• _Task to complete_
For each line below that contains the string "computer", copy that line.

+++++

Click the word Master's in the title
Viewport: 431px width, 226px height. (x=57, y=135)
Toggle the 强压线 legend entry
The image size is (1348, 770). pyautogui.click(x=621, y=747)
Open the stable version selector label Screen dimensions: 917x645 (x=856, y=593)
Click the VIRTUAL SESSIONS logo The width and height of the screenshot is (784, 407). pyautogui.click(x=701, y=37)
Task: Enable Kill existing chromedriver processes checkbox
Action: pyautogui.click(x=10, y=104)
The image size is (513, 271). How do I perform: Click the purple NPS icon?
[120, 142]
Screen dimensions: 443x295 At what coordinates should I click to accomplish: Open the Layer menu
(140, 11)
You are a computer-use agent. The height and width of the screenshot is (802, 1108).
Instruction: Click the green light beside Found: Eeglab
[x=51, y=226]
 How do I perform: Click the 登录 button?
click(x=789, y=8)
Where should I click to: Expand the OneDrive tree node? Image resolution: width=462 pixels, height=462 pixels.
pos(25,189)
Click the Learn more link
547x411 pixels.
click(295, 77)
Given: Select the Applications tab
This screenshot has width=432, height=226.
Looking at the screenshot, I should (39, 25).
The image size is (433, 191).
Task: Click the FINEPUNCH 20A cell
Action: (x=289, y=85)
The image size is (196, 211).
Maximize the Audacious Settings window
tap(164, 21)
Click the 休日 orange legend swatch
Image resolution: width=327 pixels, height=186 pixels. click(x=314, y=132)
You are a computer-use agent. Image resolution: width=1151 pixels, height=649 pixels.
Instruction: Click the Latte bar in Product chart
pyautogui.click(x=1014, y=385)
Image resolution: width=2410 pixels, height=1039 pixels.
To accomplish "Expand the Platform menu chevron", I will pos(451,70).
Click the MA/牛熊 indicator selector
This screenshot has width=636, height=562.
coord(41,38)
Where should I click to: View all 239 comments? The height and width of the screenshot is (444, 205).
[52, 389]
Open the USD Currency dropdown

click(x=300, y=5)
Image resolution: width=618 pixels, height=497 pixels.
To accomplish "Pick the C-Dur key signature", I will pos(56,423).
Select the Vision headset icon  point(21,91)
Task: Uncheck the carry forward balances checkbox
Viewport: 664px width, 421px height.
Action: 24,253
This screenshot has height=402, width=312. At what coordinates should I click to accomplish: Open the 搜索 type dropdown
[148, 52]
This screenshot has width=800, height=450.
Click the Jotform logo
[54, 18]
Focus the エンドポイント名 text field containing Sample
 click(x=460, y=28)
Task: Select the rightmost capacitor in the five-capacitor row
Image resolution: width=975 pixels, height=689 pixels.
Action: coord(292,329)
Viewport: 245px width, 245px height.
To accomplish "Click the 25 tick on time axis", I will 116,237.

+++++

• _Response to this exercise_
You are a computer-use agent. The height and width of the screenshot is (802, 1108).
You are a computer-use agent. Image resolution: width=1151 pixels, height=649 pixels.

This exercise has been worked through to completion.